いずれにせよ大氣津比賣神から様々な植物などが生えて来る。目敏く神產巢日御祖命が集めて種にするのである。造化三神、古事記の主役達にとってはなくてはならない存在、いや、いい脇役である。種は蚕、稲、粟、小豆、麦、大豆である。「高天原」から須佐之男命が持参した食物である。
蚕は食べ物?…極めて貴重な動物性蛋白源である。勿論幼虫。絹糸も取れるし、古代は真に貴重な生き物であったことを記している。山中で遭難した時は草ではなく虫を食え、鉄則である。草には毒を持つものが多い。生死の境目に追い込まれたら…が、なかなか食えないものであるが・・・。
古事記原文[武田祐吉訳](以下同様)…
故、所避追而、降出雲國之肥河上・名鳥髮地。此時箸從其河流下、於是須佐之男命、以爲人有其河上而、尋覓上往者、老夫與老女二人在而、童女置中而泣、爾問賜之「汝等者誰。
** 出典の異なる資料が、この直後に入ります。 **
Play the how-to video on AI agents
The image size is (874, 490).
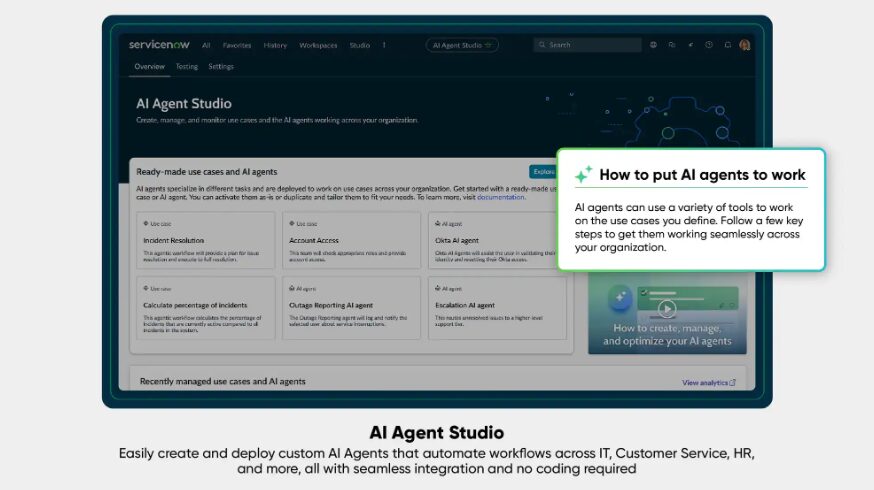[x=667, y=308]
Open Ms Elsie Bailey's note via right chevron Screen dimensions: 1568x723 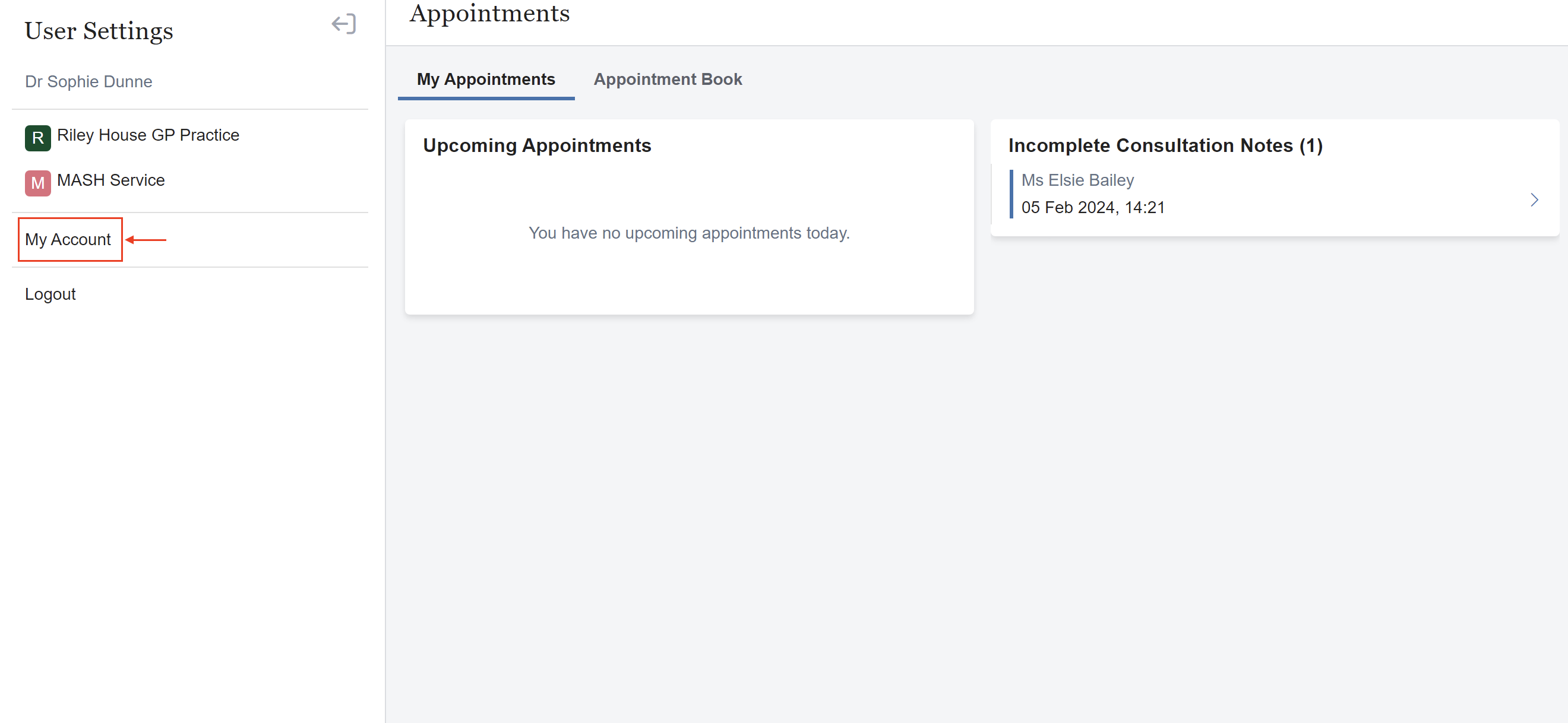point(1534,199)

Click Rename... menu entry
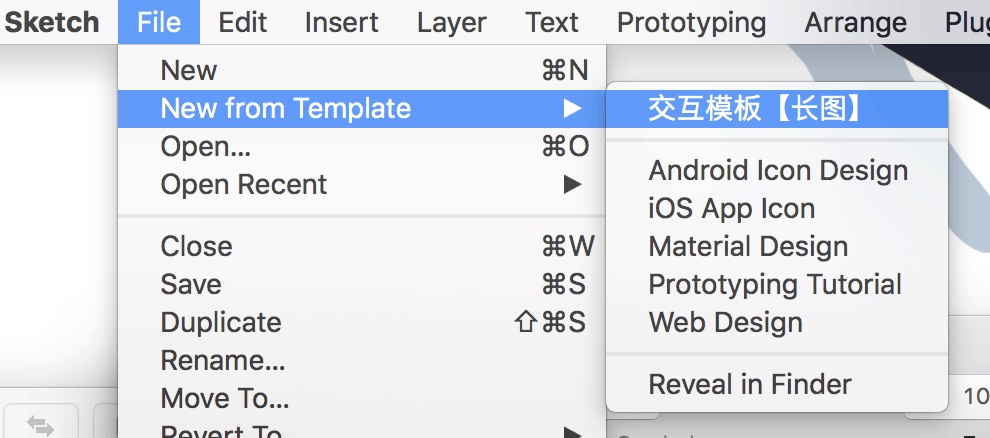tap(223, 361)
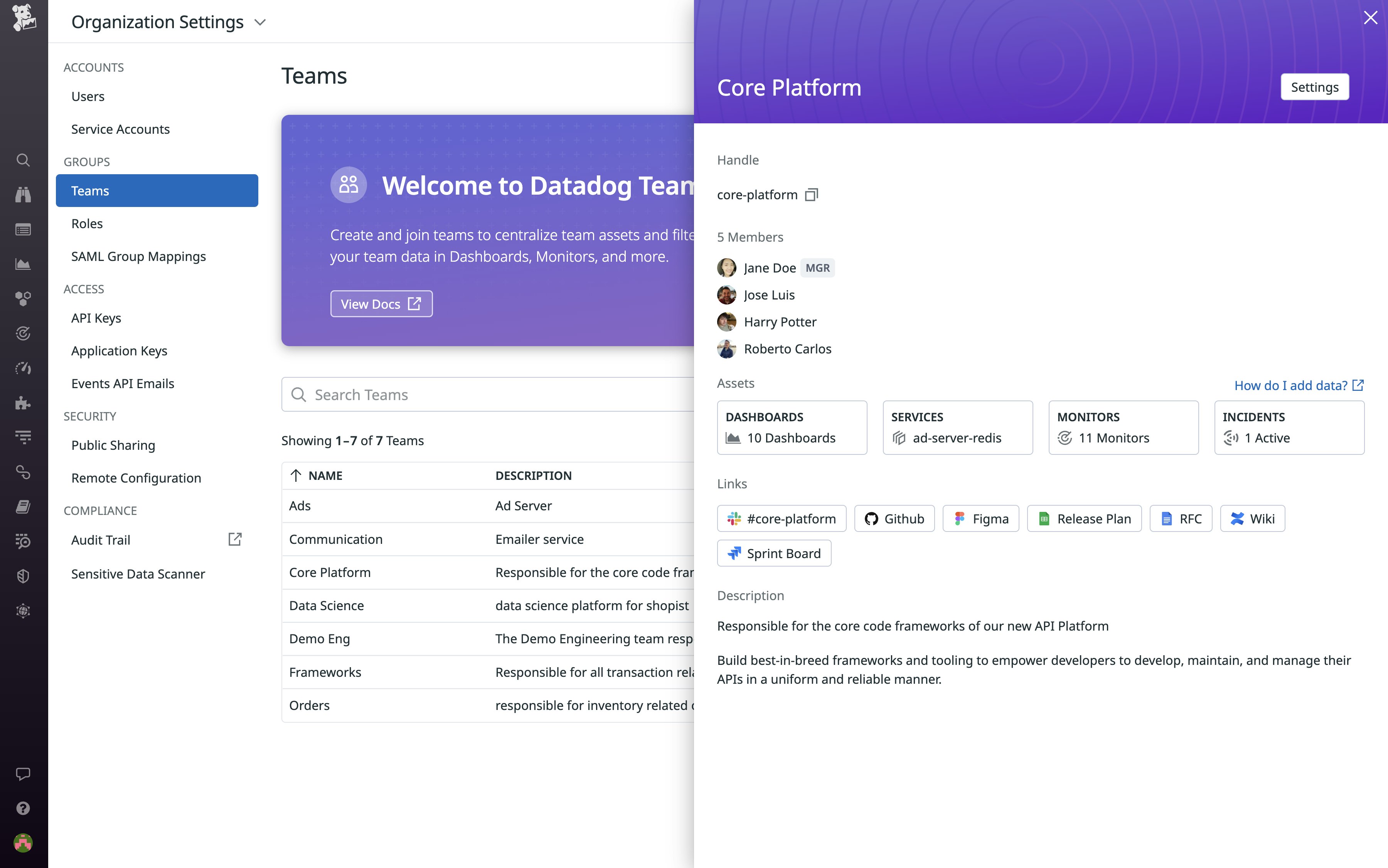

」故其老夫答言「僕者國神、大山津見神之子焉、僕名謂足上名椎、妻名謂手上名椎、女名謂櫛名田比賣。」亦問「汝哭由者何。」答白言「我之女者、自本在八稚女。是高志之八俣遠呂智毎年來喫、今其可來時、故泣。」爾問「其形如何。」答白「彼目如赤加賀智而、身一有八頭八尾、亦其身生蘿及檜榲、其長度谿八谷峽八尾而、見其腹者、悉常血爛也。」此謂赤加賀知者、今酸醤者也。[かくてスサノヲの命は逐い拂われて出雲の國の肥の河上、トリカミという所にお下りになりました。この時に箸がその河から流れて來ました。それで河上に人が住んでいるとお思いになって尋ねて上っておいでになりますと、老翁と老女と二人があって少女を中において泣いております。そこで「あなたは誰ですか」とお尋ねになったので、その老翁が、「わたくしはこの國の神のオホヤマツミの神の子でアシナヅチといい、妻の名はテナヅチ、娘の名はクシナダ姫といいます」と申しました。また「あなたの泣くわけはどういう次第ですか」とお尋ねになったので「わたくしの女はもとは八人ありました。それをコシの八俣の大蛇が毎年來て食べてしまいます。今またそれの來る時期ですから泣いています」と申しました。「その八俣の大蛇というのはどういう形をしているのですか」とお尋ねになつたところ、「その目は丹波酸漿のように眞赤で、身體一つに頭が八つ、尾が八つあります。またその身體には蘿だの檜・杉の類が生え、その長さは谷八つ峰八つをわたつて、その腹を見ればいつも血が垂れて爛ただれております」と申しました]
出雲國之肥河上・名鳥髮*
須佐之男命が向かった出雲国、その中の地を述べている。いろんな文字使いで困惑させられている感じであるが、紛う事無く、以下のように特定できる。いつの間にか伊邪那岐・伊邪那美の国生み直後に生まれた大山津見神がこの地に来ていた。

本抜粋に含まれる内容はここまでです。